[Collection entries]
++++++++++++++++++++

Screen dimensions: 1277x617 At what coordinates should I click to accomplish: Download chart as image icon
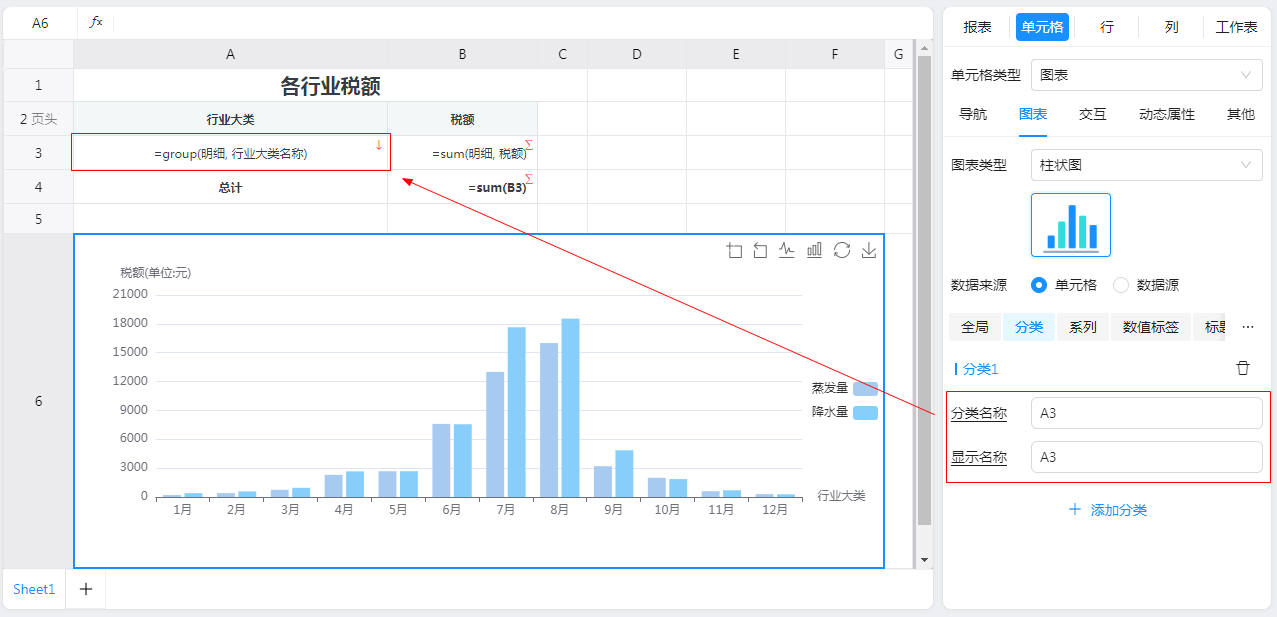pyautogui.click(x=869, y=251)
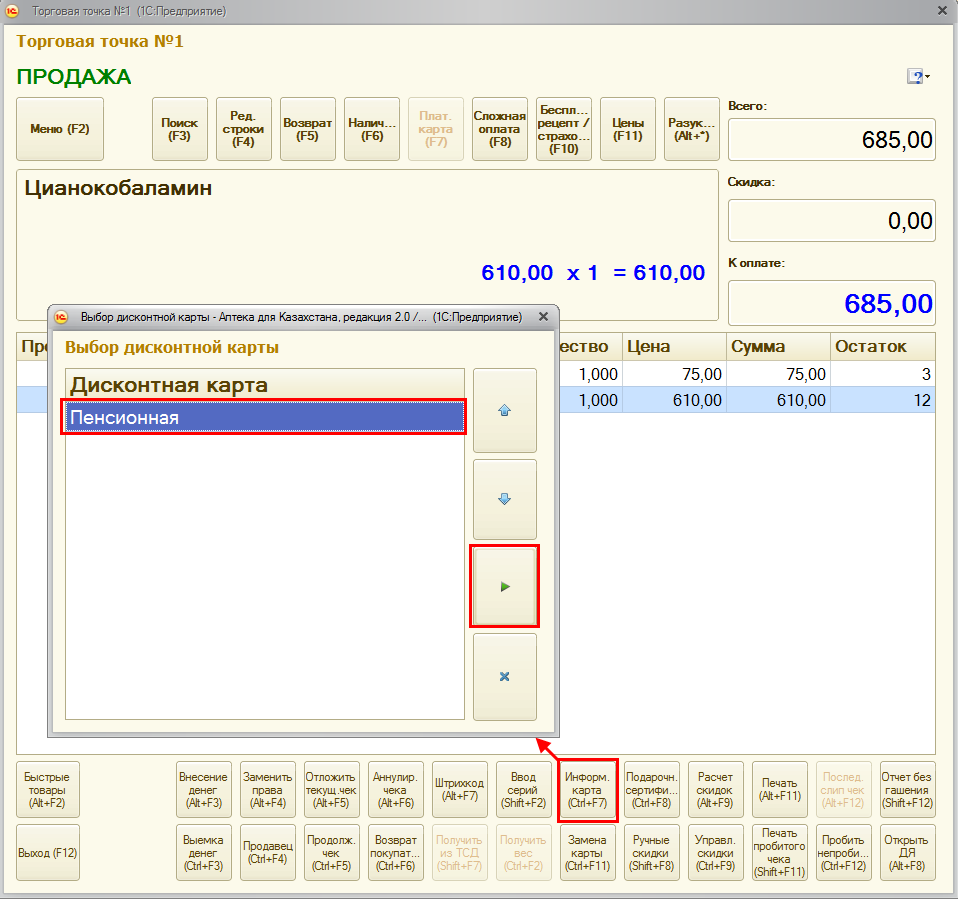Start a Возврат (F5) operation
This screenshot has width=958, height=899.
click(x=308, y=129)
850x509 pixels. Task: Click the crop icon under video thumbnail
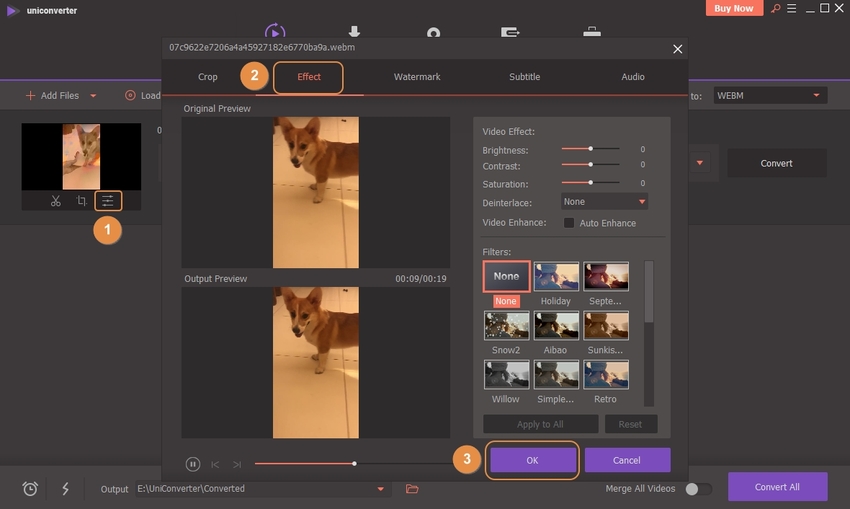click(x=82, y=201)
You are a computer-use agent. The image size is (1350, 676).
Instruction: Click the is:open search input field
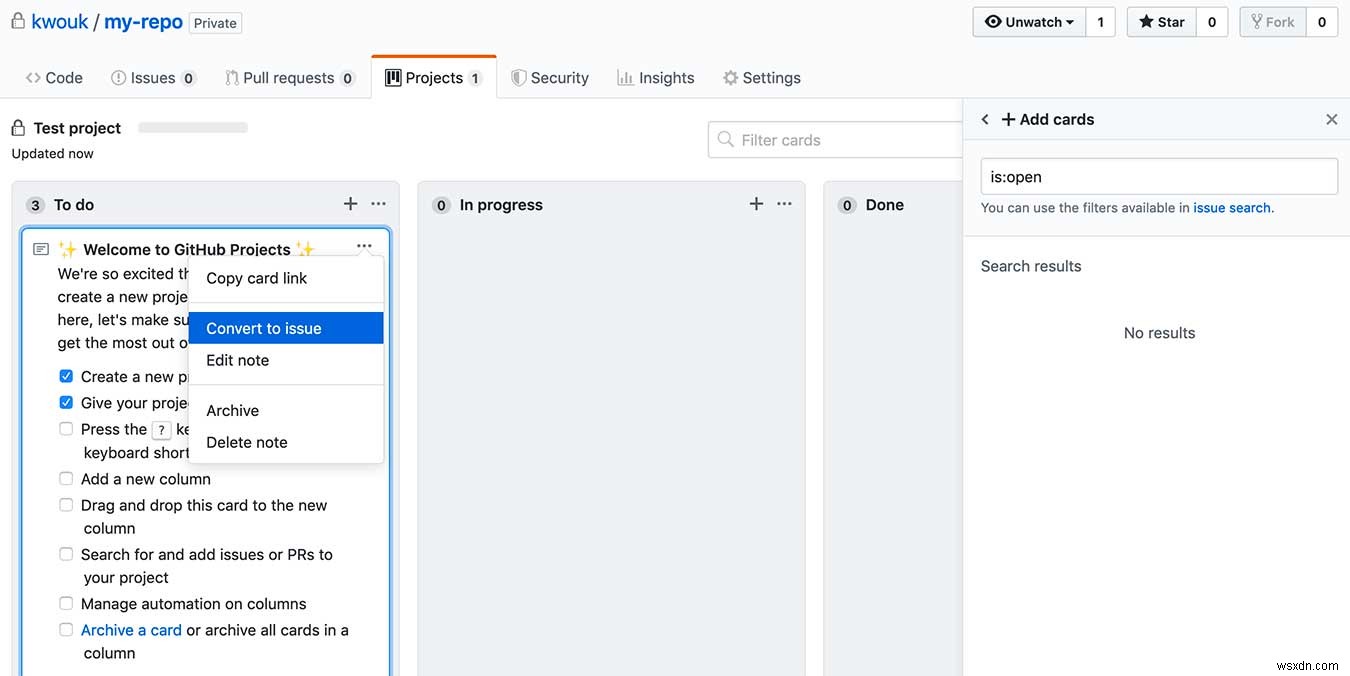(x=1158, y=176)
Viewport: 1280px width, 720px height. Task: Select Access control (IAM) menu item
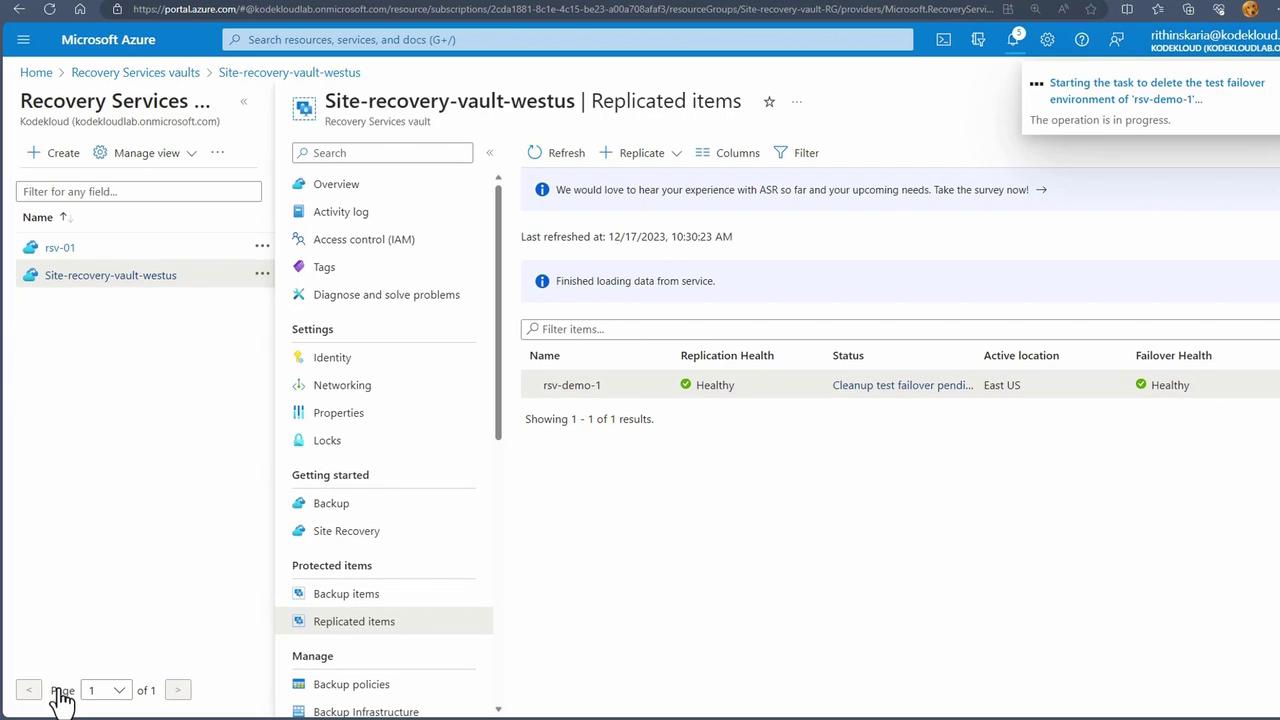[x=363, y=240]
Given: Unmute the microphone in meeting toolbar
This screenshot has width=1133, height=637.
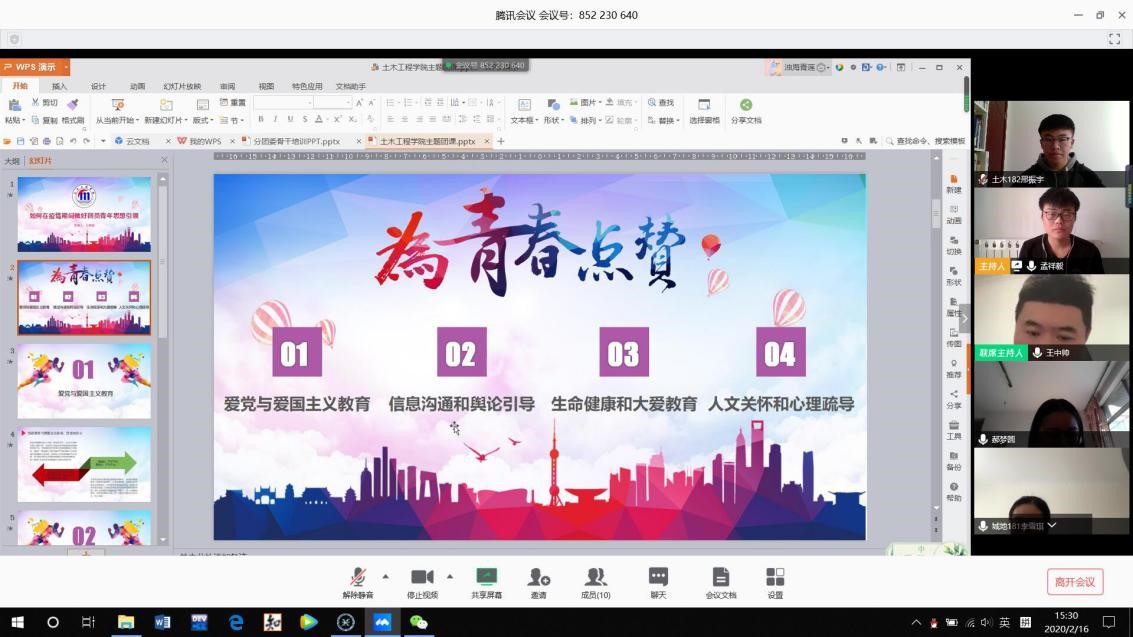Looking at the screenshot, I should (357, 578).
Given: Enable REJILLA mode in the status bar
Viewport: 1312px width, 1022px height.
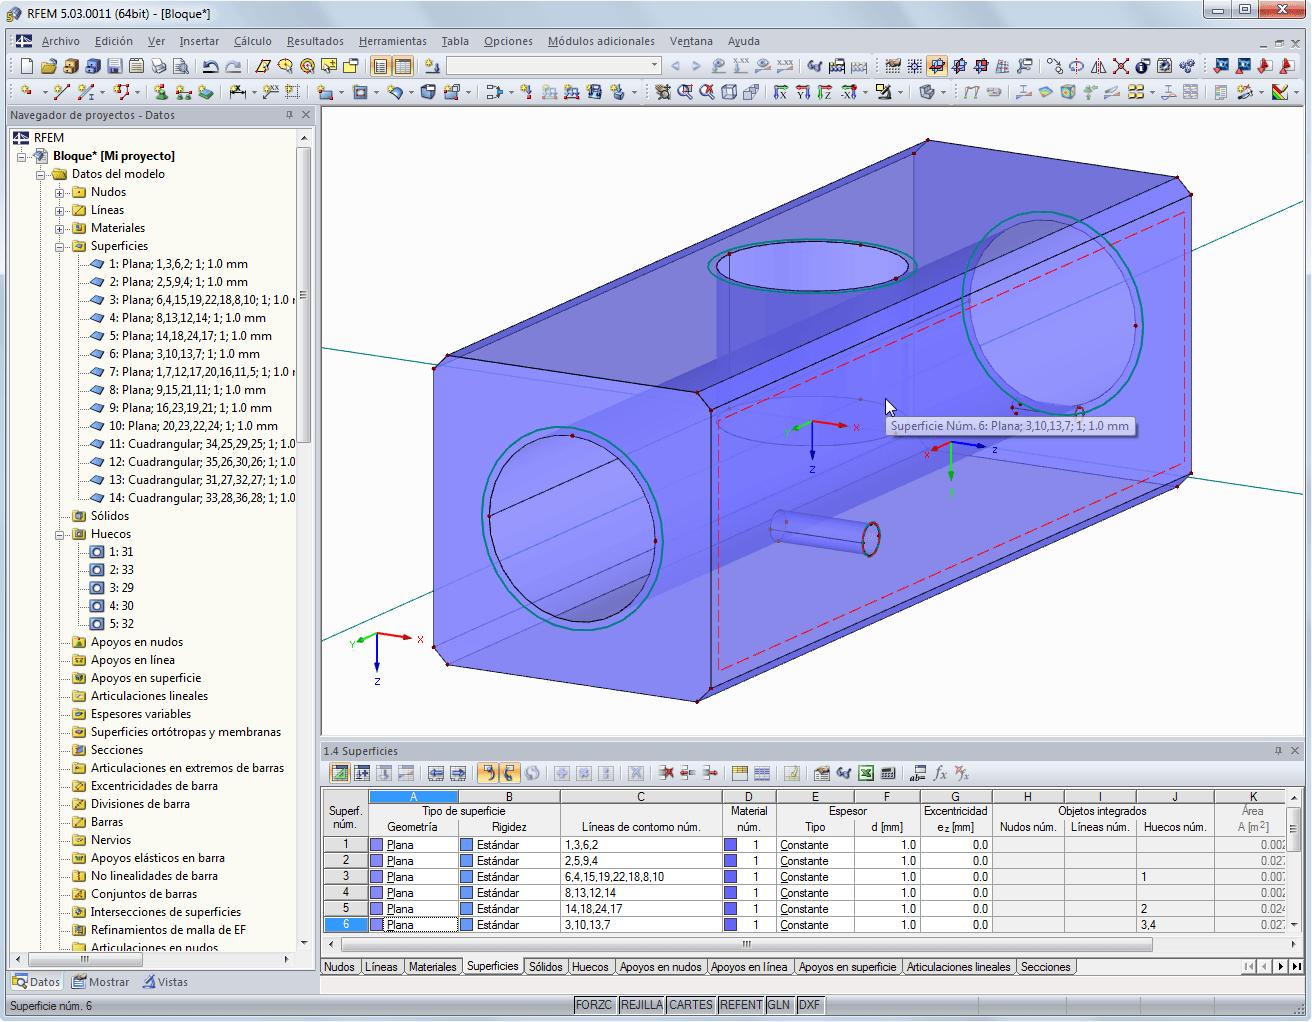Looking at the screenshot, I should [x=641, y=1004].
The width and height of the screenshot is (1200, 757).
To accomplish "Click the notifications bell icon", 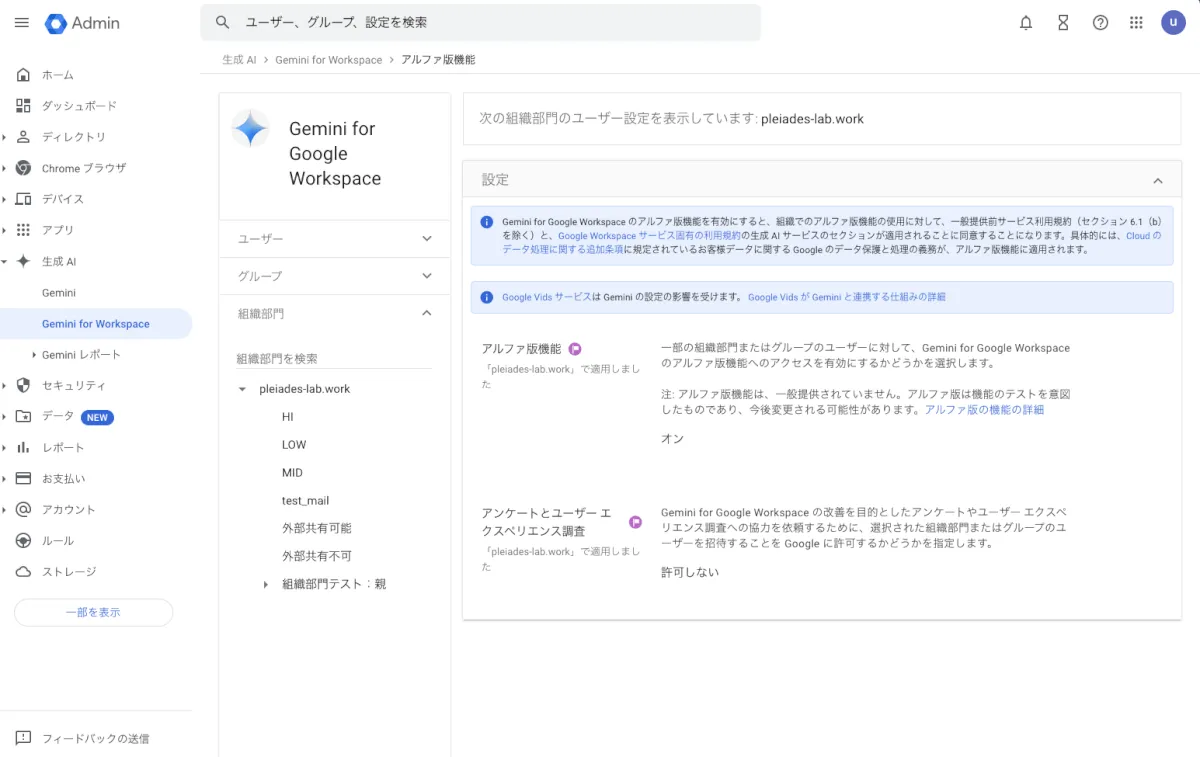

++++++++++++++++++++

> _Task brief_:
Each line that has the word "Given" counts once. How many such lines are in the data? Give the number alone.

> _Solution_:
2